QE and investment
What’s at stake: Quantitative Easing has been criticized for generating inflation risks, financial stability risks, and distributional risks. The newest criticism from Kevin Warsh, a former Fed Governor, and the 2001 Nobel Prize laureate Michael Spence is that QE actually reduced investment!
QE is bad because…
Paul Krugman writes that in the eyes of critics, QE is the anti-Veg-O-Matic: it does everything bad, slicing and dicing and pureeing all good things. It’s inflationary; well, maybe not, but it undermines credibility; well, maybe not but it causes excessive risk-taking; well, maybe not but it discourages business investment, which I think is a new one.
Lawrence Summers writes that they blame the weakness of business investment during the current recovery on the Fed. Every major macroeconomics textbook teaches students that investment increases as real interest rates decline. This is motivated in a variety of quite compelling ways. It is noted that lower rates raise the present value of the returns from investment and so make them more attractive. It is observed that lower rates mean lower borrowing costs or lower costs of drawing-down liquid asset holdings, making the purchase of capital goods more attractive.
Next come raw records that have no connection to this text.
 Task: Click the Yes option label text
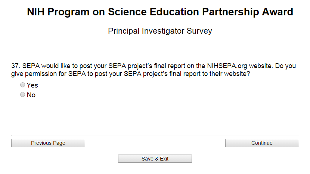pyautogui.click(x=32, y=85)
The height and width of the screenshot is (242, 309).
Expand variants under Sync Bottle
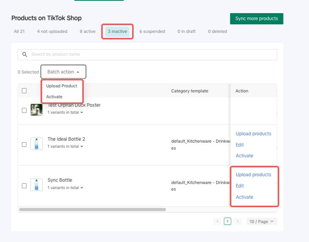click(65, 188)
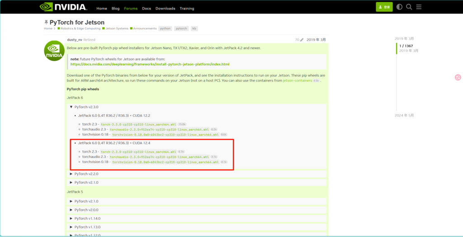Toggle dark/light theme contrast icon

point(399,7)
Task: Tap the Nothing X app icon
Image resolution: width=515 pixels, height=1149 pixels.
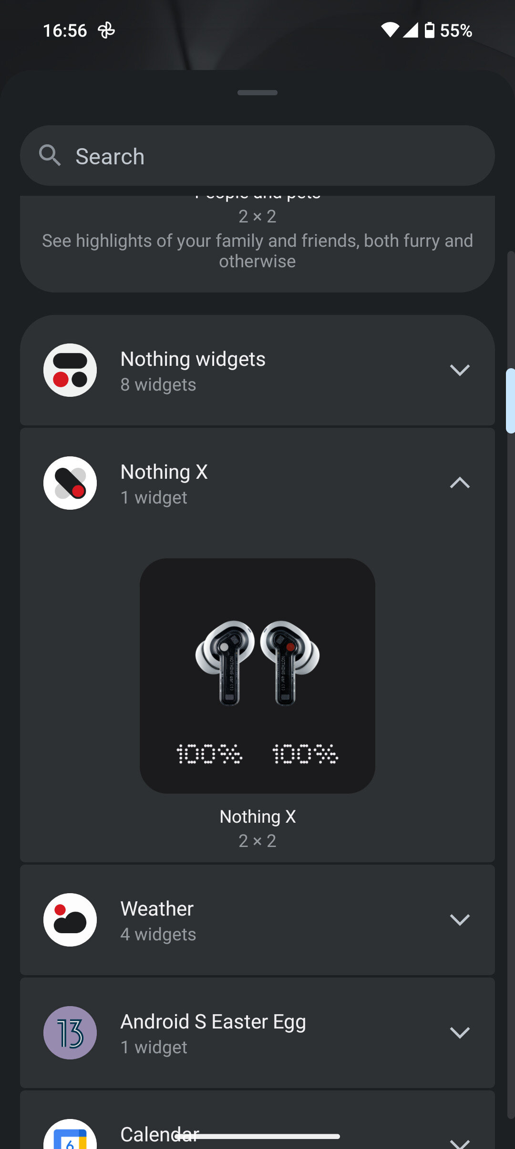Action: 70,483
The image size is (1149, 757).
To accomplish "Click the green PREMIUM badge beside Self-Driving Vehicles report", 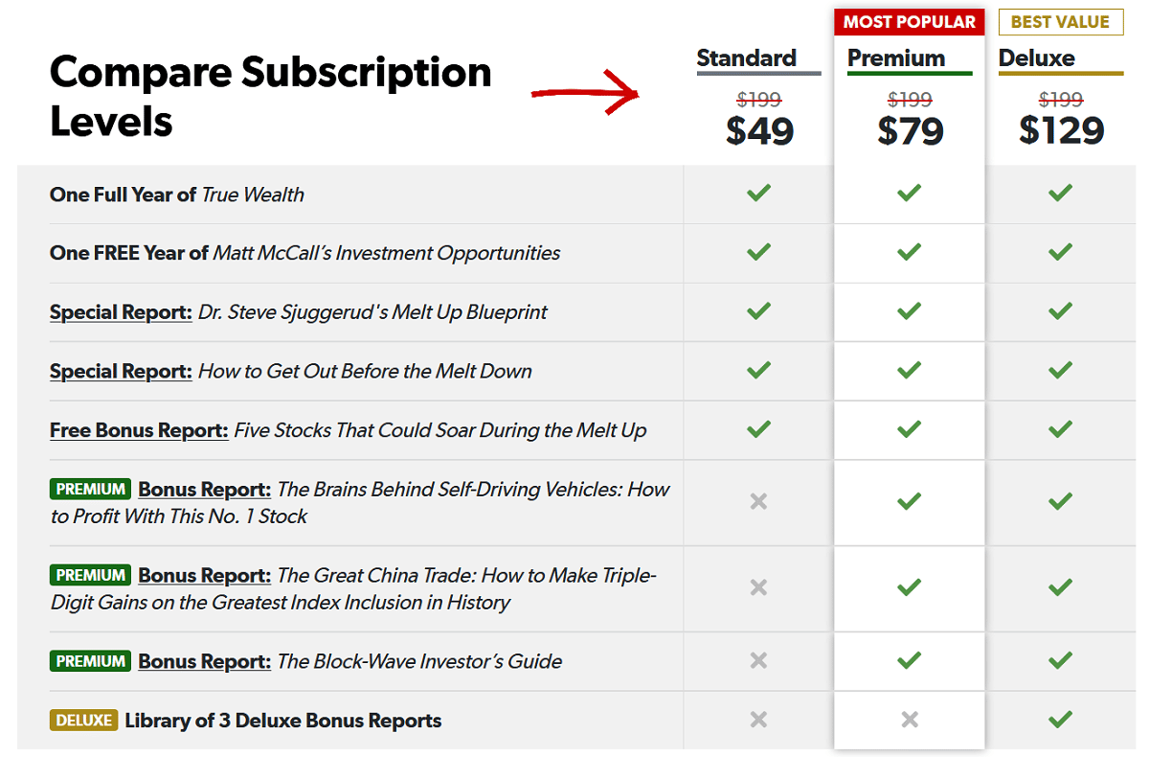I will (90, 489).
For these reasons, millions of students have been taught that Hicks famous IS curve slopes downward. Hundreds of empirical studies have found that investment responds to capital cost as theory predicts, though the magnitude is open to debate.
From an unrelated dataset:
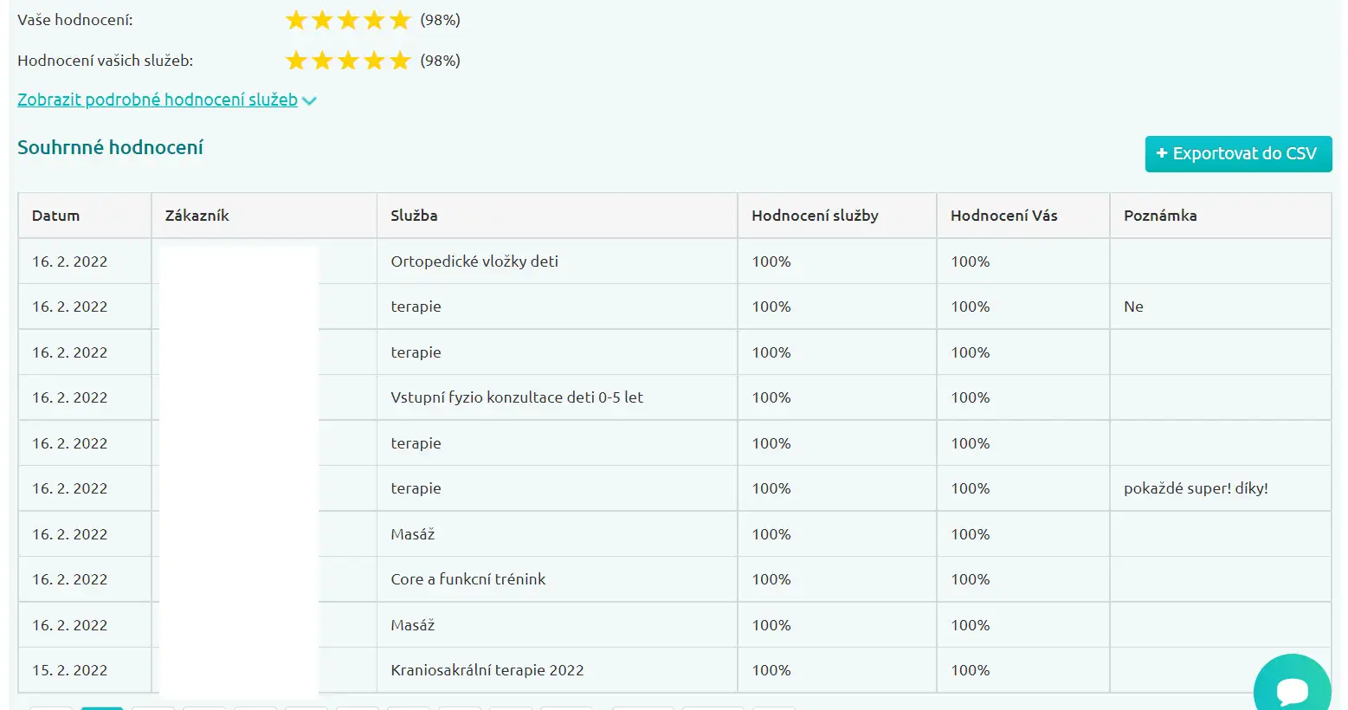The image size is (1348, 710).
Task: Click the note 'pokaždé super! díky!'
Action: pos(1196,488)
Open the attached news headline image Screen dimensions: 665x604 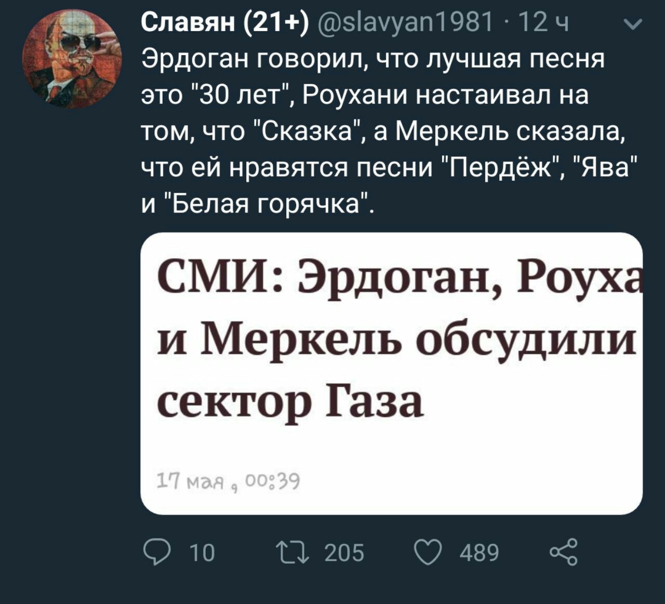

The upward-sloping investment curve
Michael Spence and Kevin Warsh write monetary policy has created a divergence between real and financial assets. QE has redirected capital from the real domestic economy to financial assets at home and abroad. In this environment, it is hard to criticize companies that choose “shareholder friendly” share buybacks over investment in a new factory. But public policy shouldn’t bias investments to paper assets over investments in the real economy.
Michael Spence and Kevin Warsh write that QE created a preference for financial assets. The resulting risk-aversion from QE’s unwinding translates into a corporate preference for shorter-term commitments—that is, for financial assets. QE also reduced volatility in the financial markets, not the real economy.
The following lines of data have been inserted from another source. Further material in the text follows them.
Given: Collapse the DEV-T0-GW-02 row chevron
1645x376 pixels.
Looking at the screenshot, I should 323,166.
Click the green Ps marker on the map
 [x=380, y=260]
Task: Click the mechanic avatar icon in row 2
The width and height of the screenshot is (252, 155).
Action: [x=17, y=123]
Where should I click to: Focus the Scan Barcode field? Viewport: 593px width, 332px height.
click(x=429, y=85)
QE, stock buybacks and reduced financial volatility
Lawrence Summers writes that he would have supposed that the choice between real investments and share repurchases would depend on their relative price. If, as Spence and Warsh assert, QE has raised stock prices, this should tilt the balance toward real investment. Joseph Gagnon writes that the statement “QE has redirected capital from the real domestic economy to financial assets at home and abroad” reveals a fundamental misunderstanding of what financial assets are. They are claims on real assets. It is not possible to redirect capital from financial assets to real assets, since the two always are matched perfectly. Equities and bonds are (financial) claims on the future earnings of (real) businesses.
Brad Delong writes that QE reduces volatility in financial markets by making some of the risk tolerance that was otherwise soaked up bearing duration risk free to bear other kinds of risk. That is what it is supposed to do. With more risk tolerance available, more risky real activities will be undertaken–and so microeconomic risk will grow. A higher level of activity with more risky enterprises being undertaken is the point of QE.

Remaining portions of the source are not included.